La poética del horror

La realidad narrada parecería existir solo en tanto existe en la mente del narrador.
Don DeLillo, autor de "Ruido de fondo".
Don DeLillo, autor de "Ruido de fondo". (EFE)

México

En su ensayo “La posición del narrador en la novela contemporánea”, Theodor Adorno postula una aguda teoría sobre las transformaciones operadas entre la novela clásica, para la cual el realismo era esencial, incluso cuando se trataba de novelas de temática fantástica, y la novela contemporánea, donde escritores como Proust, Musil, Mann y Kafka dinamitaron la estructura tradicional, principalmente en lo relativo a la “distancia estética”, según el juicio de Adorno.

En el caso de Proust, la imposible hipersensibilidad que le permite escribir prácticamente un tomo entero alrededor de la angustia que siente un niño ante el beso de buenas noches de su madre, hace que el mundo exterior aparezca casi como un epifenómeno de su mundo interior (somático, no intelectualizado), de manera que la realidad narrada parecería existir solo en tanto existe en la mente del narrador, aunque los gestos de la vida en sociedad continúan apareciendo cargados de sentido.

Kafka lleva esto un paso más allá, pues ya no hay observación (distancia) de lo narrado, sino que el mundo se convierte en la angustia y en el sentido de lo ominoso que estructura sus narraciones: “Sus novelas, si es que en absoluto caen todavía bajo este concepto, son la respuesta anticipada a una constitución del mundo en la que la actitud contemplativa se convirtió en escarnio sanguinario, porque la amenaza permanente de catástrofe no permite ya a ningún hombre la observación neutral y ni siquiera la imitación estética de ésta”.

¿Y nosotros? ¿Qué nos dirían las categorías de Adorno en esta era de hiperrealidad virtual y de política posfactual? Si bien es posible afirmar que sigue siendo vigente lo que llamó “epopeya negativa”, es como si la amenaza permanente de catástrofe se hubiera materializado en la presencia de la catástrofe misma como elemento constitutivo de la cotidianidad. Frente a ello, quizá no nos quede sino la exploración narrativa de un elemento que escritores como Don DeLillo han utilizado de manera magistral: el poder de la paradoja como reconocimiento de que sólo la plena aceptación de las contradicciones circundantes puede otorgarle a la novela aún algo de sentido. Como ejemplo de lo anterior tenemos al profesor de Ruido de fondo, que hace su carrera académica fundando un departamento de estudios sobre Hitler, o la hija de éste, que encuentra estructura en el desempeño del papel de víctima en un ensayo de catástrofe, o el despreciable magnate de Cosmópolis, que lo apuesta todo contra el desplome de una moneda, hasta encontrar placer erótico en conseguir con ello su propia ruina.

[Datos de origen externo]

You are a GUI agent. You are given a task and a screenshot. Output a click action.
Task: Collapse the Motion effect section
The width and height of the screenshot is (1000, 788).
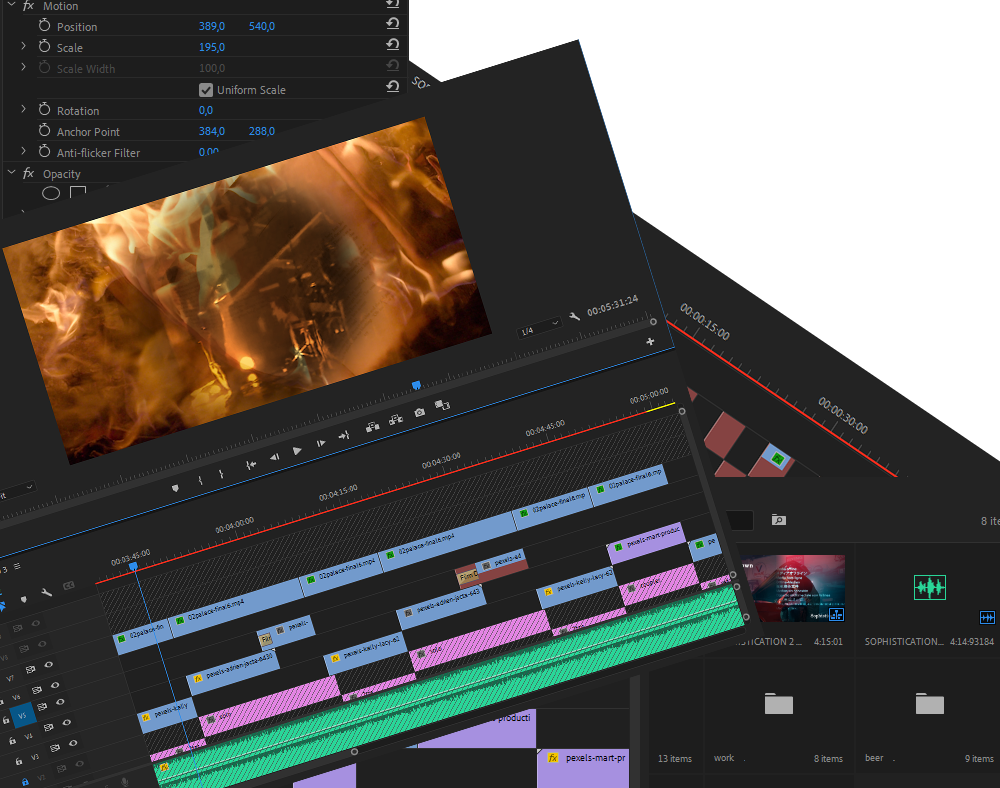[11, 6]
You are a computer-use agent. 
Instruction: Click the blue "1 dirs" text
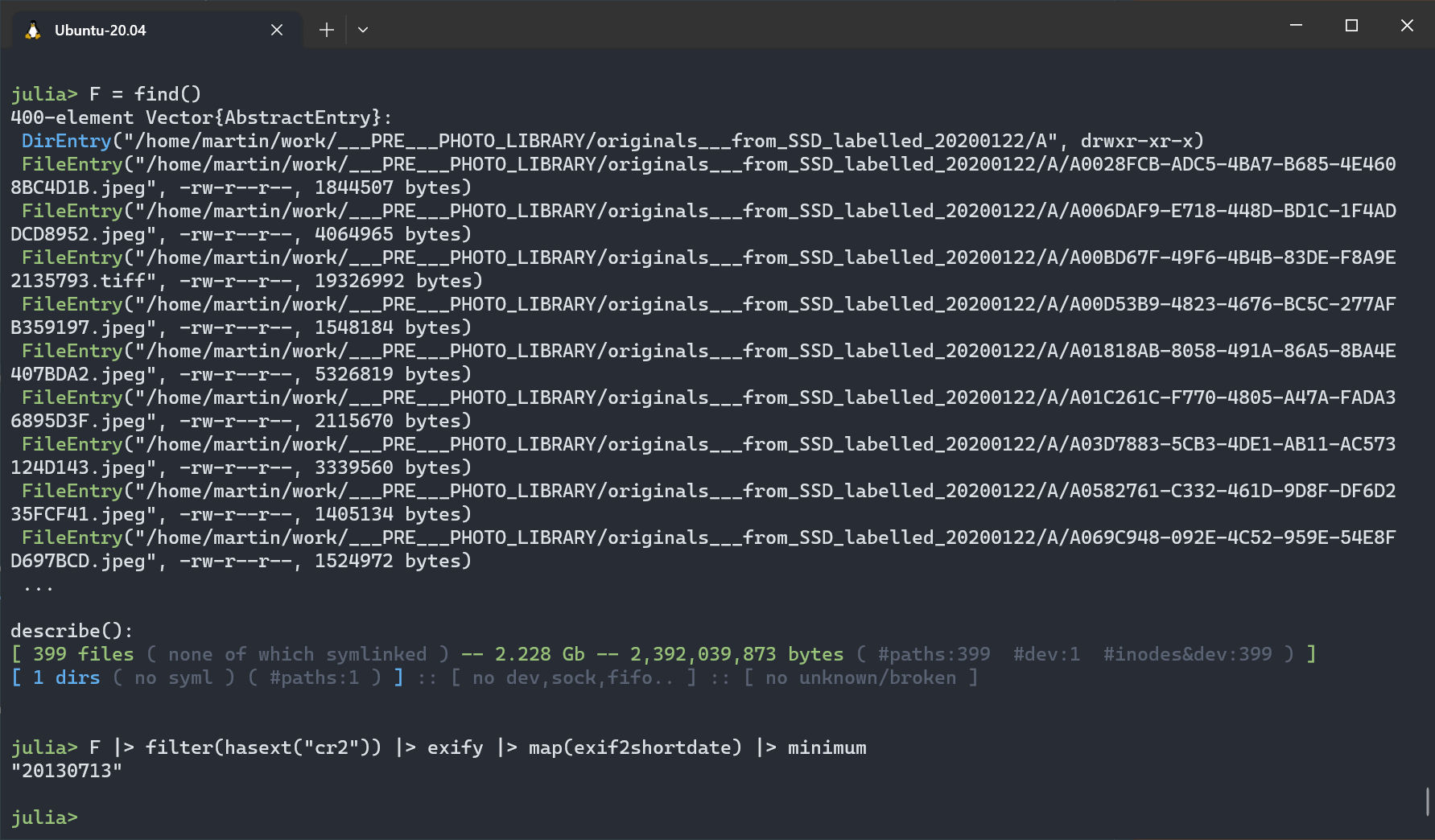(66, 677)
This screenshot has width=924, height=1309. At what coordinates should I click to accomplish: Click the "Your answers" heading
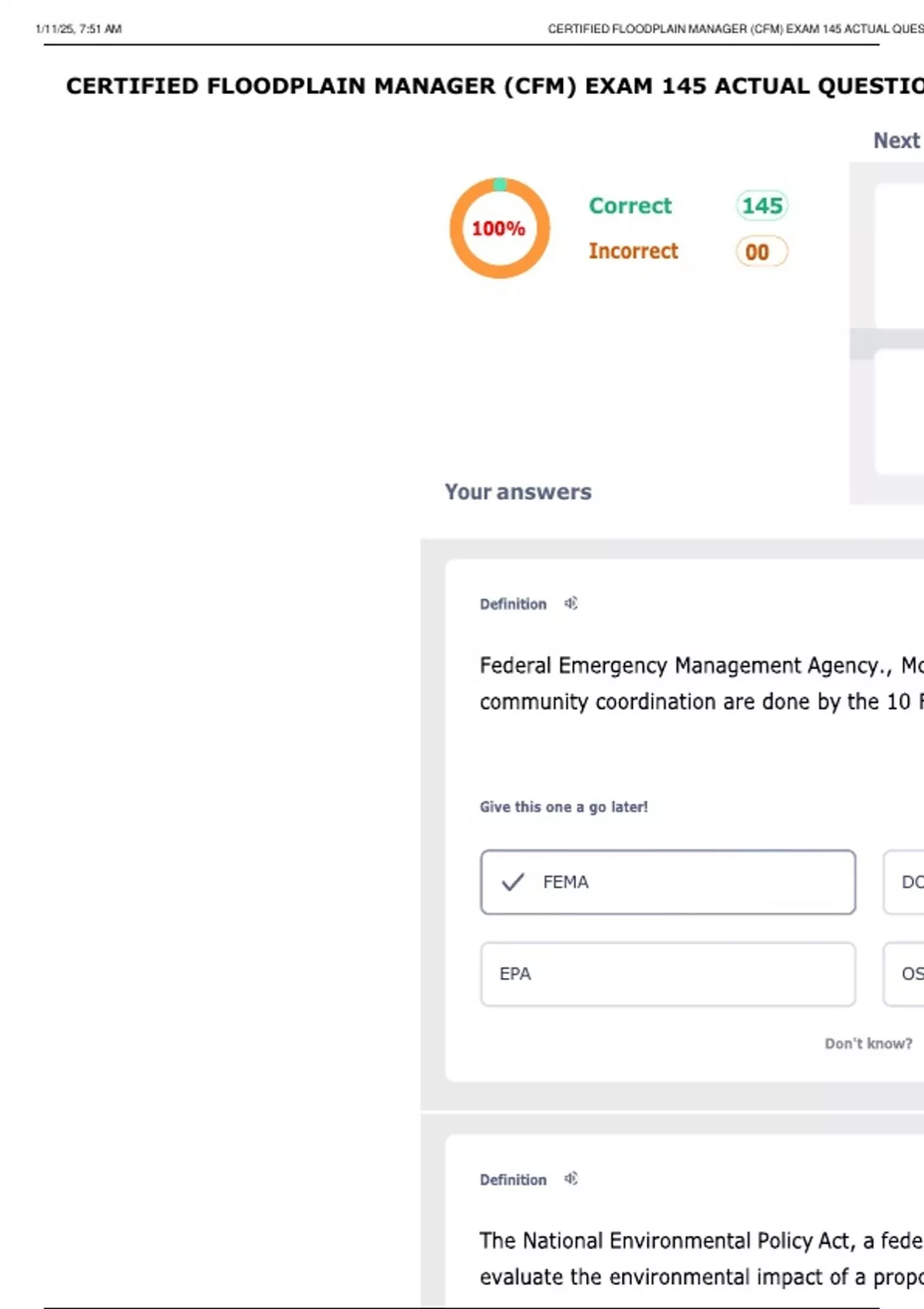coord(518,491)
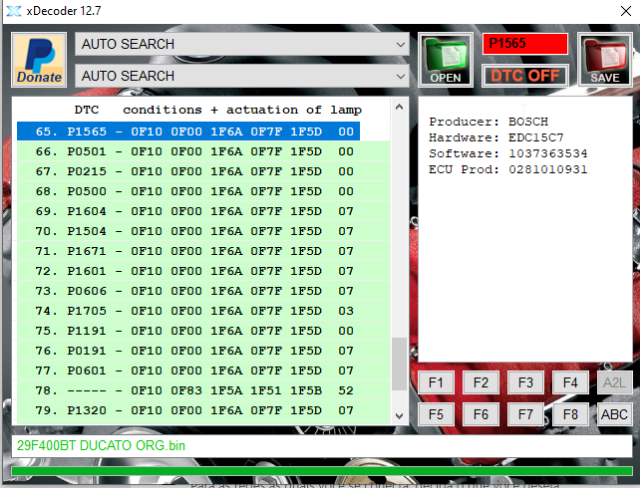Click the F4 function button
This screenshot has width=640, height=488.
click(570, 382)
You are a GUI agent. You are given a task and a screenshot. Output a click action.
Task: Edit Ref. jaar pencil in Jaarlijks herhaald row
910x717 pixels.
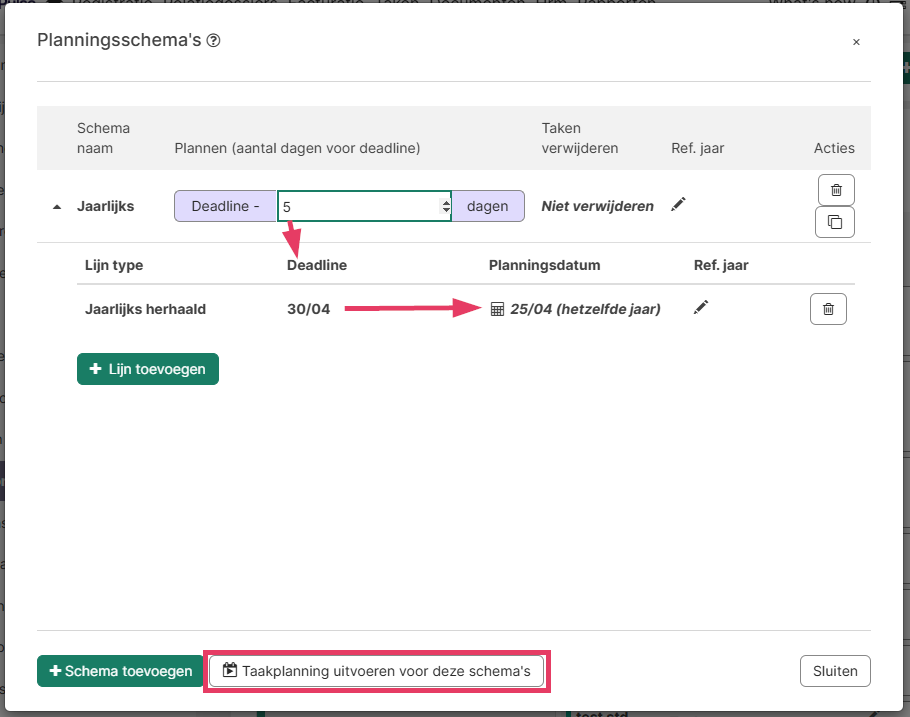pos(701,308)
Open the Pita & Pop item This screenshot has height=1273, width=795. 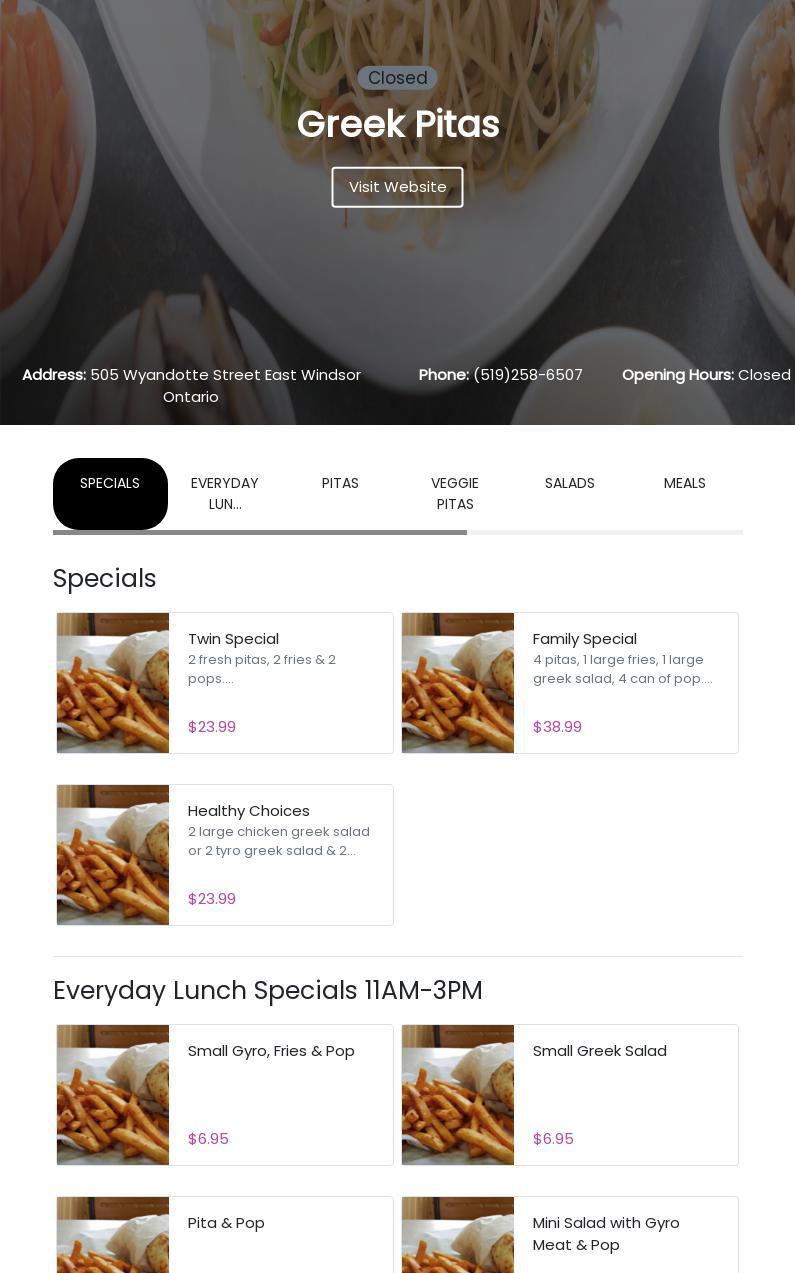[x=225, y=1235]
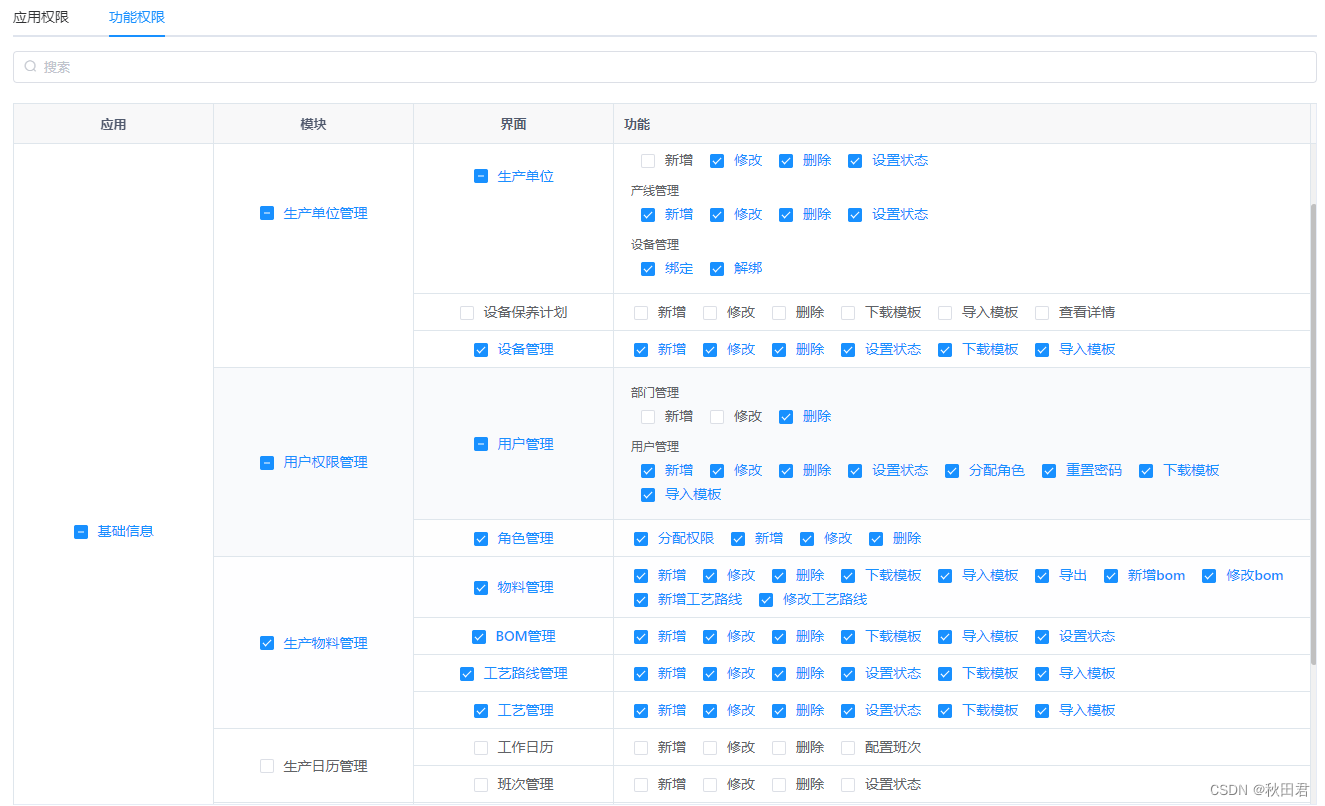
Task: Enable the 工作日历 interface checkbox
Action: (x=481, y=747)
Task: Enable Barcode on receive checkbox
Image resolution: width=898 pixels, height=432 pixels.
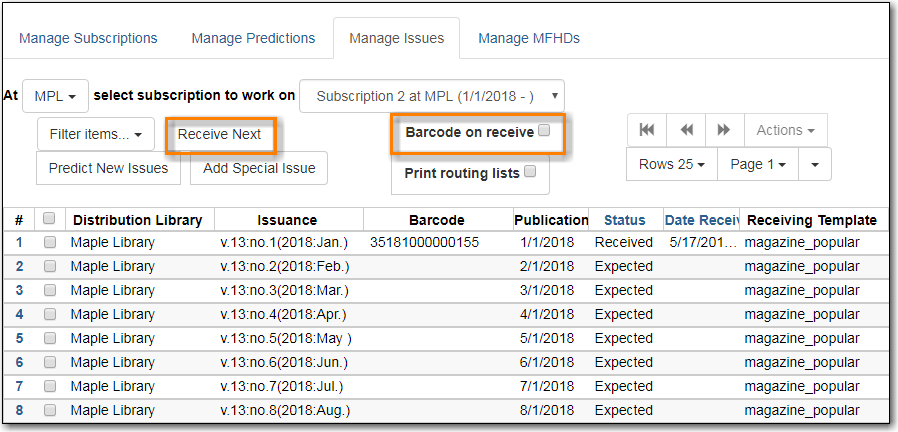Action: [544, 131]
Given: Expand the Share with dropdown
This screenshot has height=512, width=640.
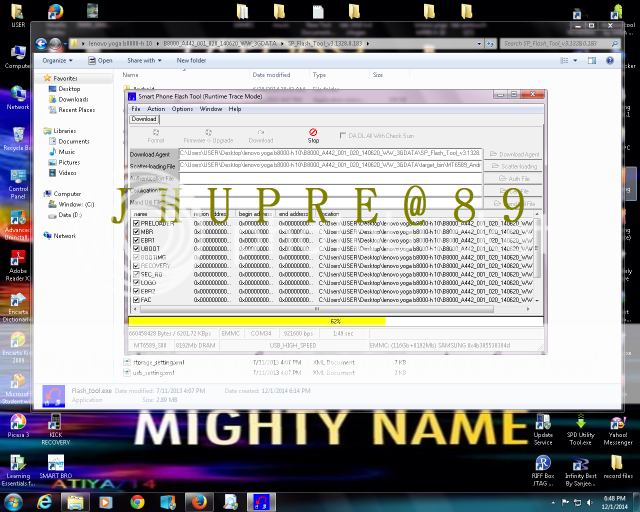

En una época carente de una narrativa sociopolítica que otorgue un sentido unitario a la existencia, la literatura duradera deberá necesariamente reconciliar la belleza y el espanto, en una especie de poética del horror que permita a los lectores blindarse un tanto contra la omnipresencia informativa del horror mismo. Puede parecer un ideal un tanto derrotista pero, como queda de manifiesto al leer a algunos de los pocos maestros contemporáneos, es un sucedáneo cuyo poder como refugio y como posibilidad de transformación interior tampoco puede menospreciarse.